La amada A inició su pasión por los hombres malos en la fiesta de su cuarto cumpleaños y se le terminó a los 60, en la fiesta de su decimotercera y última boda.
Cuando en el pequeño sexo de la amada A se deslizaron los infantiles dedos del más malo de sus primos, recibió el mejor regalo de su cumpleaños número cuatro: descubrió el placer, hermoso universo donde lo de menos fueron las deliciosas cosquillitas. Lo bello, lo intenso, fue la sensación de cubrir la carencia que era el origen de la maldad.
Con el tiempo las cosquillitas, las cosquillotas y los húmedos ritmos eran materia del interés de la amada A al fornicar con los malos. Pero lo que en verdad ella anhelaba era entrar al mundo mágico, divino, donde todo es belleza, donde habita el amor para el alma ansiosa. En ningún lugar el amor es tan intenso como en aquel donde se complace a quien nunca ha sido correspondido. Satisfacer esa carencia es la entrada al cosmos del verdadero placer, donde la amada A reside.
Su primera boda fue a los catorce años, con un trafagador de armas de 29 que simulaba ser joyero. La lista de sus maridos incluyó un narcotraficante, varios artistas enloquecidos, un ladrón, un guerrillero y hasta un terrorista.
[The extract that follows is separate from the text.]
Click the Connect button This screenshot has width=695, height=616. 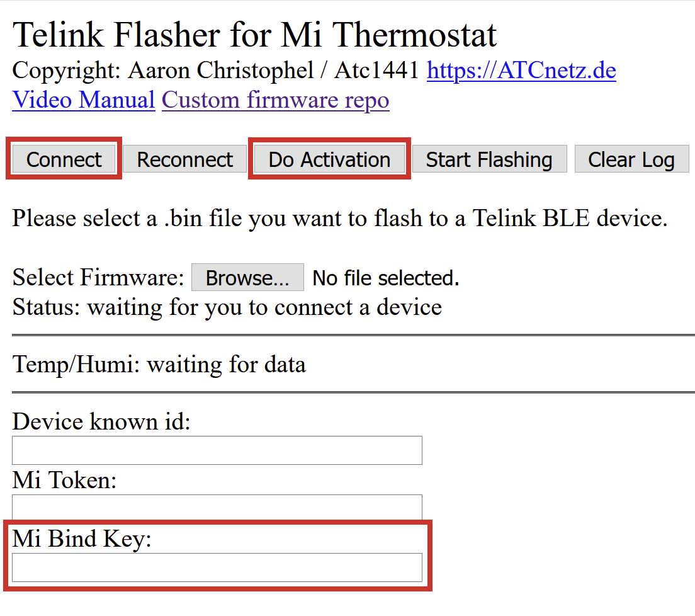pyautogui.click(x=64, y=159)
Con cada uno fue siempre fiel, no se degeneró ni denigró, era la más normal de las esposas. Siempre fue la amada A para todos ellos. Nunca trató de enmendarlos, solo vivía para su paraíso, cuya entrada era el sexo, en realidad solo un dintel.
Tuvo seis hijos, todos buenos pese a sus malos padres. La amada A casi no hablaba, ni leía, ni veía televisión, era una devota entregada a su bello universo de amor, que visitaba cada noche, sin excepción. Aunque prefería ser penetrada y trabajaba con afán la erección, le bastaba cualquier otra maniobra. En el peor de los casos chupaba durante horas el falo de su malo y amanecía con un escroto como almohada y una sonrisa en la boca.
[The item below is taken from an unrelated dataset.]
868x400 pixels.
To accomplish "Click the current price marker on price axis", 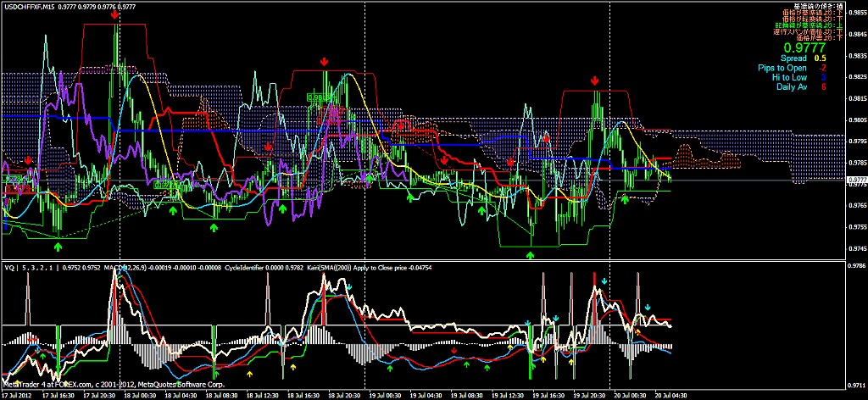I will coord(856,180).
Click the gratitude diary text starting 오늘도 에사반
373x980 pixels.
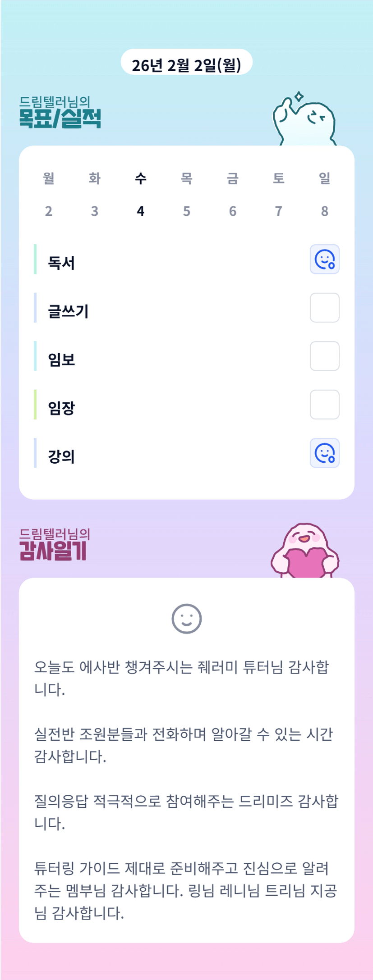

En su último matrimonio empezó a sentir intensamente otro mundo: el de las palabras, su decimotercera unión fue la más larga y mágica. No había duda, el más malo de los malos era el que escribía bellamente.
En el entierro de su poeta la amada A tuvo una visión, sintió el amor igual al valor, grandes carencias equivalentes; solo que una lo era en el territorio de la bondad y otra, en el de la maldad.
Los malos eran valientes, los buenos amorosos; los unos estaban faltos de amor, los otros de valor. Los buenos tenían la esencia de su bondad en la falta de valor. Supuso que la simetría era perfecta; por lógica, cubrir carencias de amor y de valor debería ser el mismo proceso. Sintió que podría llegar a un orbe de intensa valentía dando solo reciprocidad al valor nunca reconocido de los buenos. Casó con X, el más bueno de los hombres que conocía. Algo olvidó en sus reflexiones y ecuaciones, enigma saber qué fue.
Desde hace años la anciana A vive en un manicomio. Es ejemplo de obediencia: se acuesta, se levanta y come sin resistencia alguna. Siempre está limpia, bien peinada, usa solo ropa del hospital, con nadie habla, nada la altera. Las visitas que con frecuencia recibe no rompen su rutina. Todo el día lo ocupa en caminar. Ni los múltiples regalos, ni los gritos, ni los pleitos… nada cambia su conducta. Camina lenta pero con paso firme.
Su mueca es horrible por ser permanente: ojos abiertos al máximo, cejas dolorosamente altas, labios ampulosos y blancos. Mientras camina infatigable, la amada A repite todo el tiempo, con voz clara y decidida: Aléjate de la palabra, teme a los buenos y ama a los malos.